伸ばした手はランスの首筋に触れ、指で感じた彼の血管が、大きく脈打っていることに気が付く。うっすらと目を開けたが、すぐ閉じることになる。昼間のような明るさに目が眩んだ。
「!!」
私の唇のわずかな隙間から、ランスの舌が侵入してきて――。
初めての口づけなのに!
魔物を倒すため、生命力を高めるため、彼が性的に興奮するために利用されるなんて!
そう、これは協力なんかではない! 私は利よ――。
呼吸をするため、わずかに唇が離れた瞬間。
ランスの唇が動いた。
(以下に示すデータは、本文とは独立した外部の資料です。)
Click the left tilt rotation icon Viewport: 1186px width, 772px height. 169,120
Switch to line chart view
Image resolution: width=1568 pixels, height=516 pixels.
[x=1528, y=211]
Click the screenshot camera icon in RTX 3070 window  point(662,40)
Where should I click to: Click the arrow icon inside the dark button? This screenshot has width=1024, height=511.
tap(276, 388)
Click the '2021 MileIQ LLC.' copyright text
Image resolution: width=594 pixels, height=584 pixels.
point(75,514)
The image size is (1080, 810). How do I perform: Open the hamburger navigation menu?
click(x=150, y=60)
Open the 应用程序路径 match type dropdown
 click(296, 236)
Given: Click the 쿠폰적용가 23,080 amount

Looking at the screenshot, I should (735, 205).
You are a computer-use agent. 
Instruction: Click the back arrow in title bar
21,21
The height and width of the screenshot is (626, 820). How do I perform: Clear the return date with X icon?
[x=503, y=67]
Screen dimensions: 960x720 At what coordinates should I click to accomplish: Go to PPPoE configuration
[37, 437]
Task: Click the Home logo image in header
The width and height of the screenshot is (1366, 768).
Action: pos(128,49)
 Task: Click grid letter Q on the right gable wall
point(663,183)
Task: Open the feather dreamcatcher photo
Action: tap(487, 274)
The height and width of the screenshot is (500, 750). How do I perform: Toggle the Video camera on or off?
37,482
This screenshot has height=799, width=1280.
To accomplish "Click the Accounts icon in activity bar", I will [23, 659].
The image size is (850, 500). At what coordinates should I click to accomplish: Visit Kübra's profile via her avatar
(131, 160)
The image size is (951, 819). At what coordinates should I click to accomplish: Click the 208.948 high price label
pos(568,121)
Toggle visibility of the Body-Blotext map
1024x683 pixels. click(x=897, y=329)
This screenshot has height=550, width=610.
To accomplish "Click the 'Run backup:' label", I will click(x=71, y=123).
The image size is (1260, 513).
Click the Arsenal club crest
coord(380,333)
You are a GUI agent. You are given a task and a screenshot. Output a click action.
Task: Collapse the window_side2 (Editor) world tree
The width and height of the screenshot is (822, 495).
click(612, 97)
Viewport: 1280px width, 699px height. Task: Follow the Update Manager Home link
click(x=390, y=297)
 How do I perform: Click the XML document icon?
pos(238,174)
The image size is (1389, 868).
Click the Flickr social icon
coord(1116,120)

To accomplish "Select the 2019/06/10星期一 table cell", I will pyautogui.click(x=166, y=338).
その動きは「愛しています」と言っているように感じたが、口づけが再開され、確認することはできない。
頭が真っ白になりそうだったが、必死に彼の真意を考える。
「愛しています」と言ってくれたのだろうか?
私のことをランスは……好きなの?
ランスは口づけをする直前、「責任は取りますから!」と言っていた。
責任を取るとはどういうこと!?
というか、聖騎士なのに、口づけをしても許されるの!?
それよりも……ビースト・デビルベアは?
倒せたの!? 倒せていないの!?
確認したくなり、顔を動かそうとすると……。
顎を押さえていた手で、後頭部を押さえられてしまい、身動きがとれない!
それにランスの濃厚な口づけが繰り返され、体の芯がとんでもなく熱くなり、もはや立っていることもできなくなっている。唯一動く瞼を開けようとするも、変わらず世界は光に満ち、目を開けるのは無理だった。
◇
いくら経験がないとはいえ。
キスで意識を失うなんて。
恥ずかしすぎる。
穴があれば入りたい。
でも。
目が覚めるとベッドで寝ていた。
しかもカーテンの隙間から差し込む光は明るい。
もう夜は完全に明けている。
時間としては朝の8時近いぐらいか。
首を動かし、隣のベッドを見ると。
そこは使われた形跡はあるが、ランスの姿はない。
想像するに、キスで気絶した私を部屋まで運び、ベッドに寝かせてくれたのだと思う。
ブーツは脱いでいたが、ワンピースは昨日、着ていたもののままだった。
結果として、ランスの生命力はかなり強まり、“最強”と呼ばれる魔物の四天王であり、千体の魔物に匹敵するというビースト・デビルベアを倒すことは……できたのだろう。
そしてランスが隣のベッドで寝ていたということは。
その後、魔物は現れていない?
ランスの生命力の輝きが強すぎて、この辺り一帯の魔物を消失させた可能性もありそうだ。
そう言えばペンダントは……。
確認するが、まだつけていない。
大丈夫なのだろうか?
魔物は寄ってこない……?
一瞬不安になったが、ランスは寝ていたのだ。
だから……うん。
大丈夫。きっとこの辺り一帯の魔物は、消滅したんだ。
脅威は去ったと思うけれど。
魔物がいなくなったこのエリアから去り、ペンダントがなければ、私はまた魔物を引き寄せるだろう。
それに修道女なのに。
ランスと……口づけをしてしまった。それも何度も。しかもとても濃厚な、気絶するほどの口づけを。
ランスだって聖騎士なのに、口づけをしたのだ。
どうするつもりなの?
口づけを思い出し、そして喉の渇きを覚え、サイドテーブルを見ると。
そこに水の入った陶器のピッチャーと……。
スノードームがある。
昨日、芸術祭の限定品であり、残り二つだったスノードームを、ランスは購入していた。
そのスノードームの下に、メモが置かれている。
「アリー様。おはようございます。朝食を買いに行きます。すぐ戻りますが、このスノードームを試してみてください。自分の気持ちです」
これは……昨日、口づけをしてしまったことのお詫びとして、このスノードームをくれる――ということなのかしら?
いくら限定品でも。スノードームごときで、ちゃらにするわけにはいかないわ!
そう思いながらも、スノードームをひっくり返し、サイドテーブルに置いた瞬間。
スノードームの中に、模型はなく、白い雪の欠片が沈んでいた。
今、雪の欠片は上からハラハラ舞い落ち、何もないと思われた底の部分には――。
愛しています。
たった一言、この赤い文字が描かれていた。